In preparation for this hearing, my staff examined in detail one of the weapons acquisition programs identified in the GAO report: the Marine Corps’ Expeditionary Fighting Vehicle (EFV). I ask that the staff report on the EFV be included in today’s record.

When the EFV project was launched in 1996, the goal was to build a new state-of-the-art amphibious tank for use by the Marines. But the program has been so badly mismanaged that the Defense Department now says they have decided to start the project over again from essentially square one.

The story of the EFV acquisition is an embarrassment. Six years ago, Defense Department auditors called the project a “paper dream” and said “management does not have a handle on reality.”

They pointed out elementary flaws in the Marine Corps acquisition strategy, such as the failure to set a realistic schedule, the reliance on an expensive “test-fix-test” approach, and the lack of anyone with overall responsibility for integrating the various components of the project.

But when a second set of auditors looked at the program four years later, they told us they saw “no improvement.” They found “disarray, uncoordinated design decisions, reliability issues, and … general lack of planning and status monitoring.”

A key milestone for the EFV occurred in 2006 when the vehicle was subject to a battery of tests called an “Operational Assessment.” The EFV failed miserably. The prototype vehicles experienced over 600 breakdowns and could operate for only four hours before requiring extensive maintenance.

We have obtained a copy of the report on the operational assessment. The list of problems it describes is nearly endless. The vehicles weighed too much. In the water, they could reach cruising speeds only if the Marines on board left their equipment behind. On land, the gun turret bent and broke from the stress of cross-country movement.

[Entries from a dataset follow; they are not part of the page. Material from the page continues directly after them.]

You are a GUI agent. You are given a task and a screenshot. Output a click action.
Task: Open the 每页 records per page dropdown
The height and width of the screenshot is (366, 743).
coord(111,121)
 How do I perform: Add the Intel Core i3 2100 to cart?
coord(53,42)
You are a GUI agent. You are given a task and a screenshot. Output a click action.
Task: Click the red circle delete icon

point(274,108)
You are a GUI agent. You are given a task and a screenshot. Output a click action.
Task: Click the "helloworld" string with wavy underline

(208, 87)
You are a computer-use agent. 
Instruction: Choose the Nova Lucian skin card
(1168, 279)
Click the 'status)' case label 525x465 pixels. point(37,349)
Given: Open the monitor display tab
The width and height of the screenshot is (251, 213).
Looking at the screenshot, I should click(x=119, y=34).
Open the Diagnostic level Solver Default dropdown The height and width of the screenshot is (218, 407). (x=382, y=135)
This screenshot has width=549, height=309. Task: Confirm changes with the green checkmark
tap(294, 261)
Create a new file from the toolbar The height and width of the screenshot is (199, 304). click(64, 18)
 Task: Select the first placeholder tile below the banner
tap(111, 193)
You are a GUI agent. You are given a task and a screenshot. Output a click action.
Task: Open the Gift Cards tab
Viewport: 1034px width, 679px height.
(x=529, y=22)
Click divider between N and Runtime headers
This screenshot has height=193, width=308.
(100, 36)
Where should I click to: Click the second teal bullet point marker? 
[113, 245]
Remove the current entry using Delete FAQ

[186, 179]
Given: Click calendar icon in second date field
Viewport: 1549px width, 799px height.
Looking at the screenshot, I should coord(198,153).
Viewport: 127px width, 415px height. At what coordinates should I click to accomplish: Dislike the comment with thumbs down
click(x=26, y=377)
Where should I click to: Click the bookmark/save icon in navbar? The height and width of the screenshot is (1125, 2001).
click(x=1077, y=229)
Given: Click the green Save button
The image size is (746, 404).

There was “poor crew visibility during water operations” and the driver’s vision was “periodically washed out by water spray.” The ammunition feed jammed and crews were “unable to identify vehicle targets.” The vehicles were so noisy that the Marines on board had to wear both earplugs and ear muffs and could not respond to voice commands.

The contract with General Dynamics to develop the prototype EFVs cost the taxpayer $1.2 billion. But now this investment is going to be scrapped. Last year, the Marine Corps announced that the EFVs performed so poorly that the entire system development and demonstration process would have to be redone. This means additional costs to the taxpayer of nearly $1 billion or more and at least three more years of delay.

While the project has been a fiasco for the taxpayer, there has been at least one beneficiary: General Dynamics, the prime contractor. The contract for building and testing the prototype was a cost-plus contract, so the company got paid even though the vehicle flunked its tests. Incredibly, General Dynamics even received over $60 million in bonuses for its work on the development contract.

What’s more, the Marine Corps says that General Dynamics will now get the new contract for $700 to $800 million to build another prototype.

The signal that sends is unmistakable: no matter how bad a job you do, there will be no accountability.

As we will learn today, the EFV experience appears to be the rule, not the exception. The GAO report that will be the focus of our hearing today looked at 72 weapons programs now underway at the Department. Not every program was as bad as the EFV project. But not a single one had followed the “best practices” recommended by both GAO and the Department of Defense.

We need to find a new and better way to procure weapons for our military. Everyone on this Committee wants our military to have the equipment it needs to protect our nation. But we simply cannot afford to continue to waste hundreds of billions of dollars on poorly planned and mismanaged weapons programs.

I hope our witnesses today will be able to help us understand what has gone wrong in these programs and what steps can be taken to protect the interests of the American taxpayer.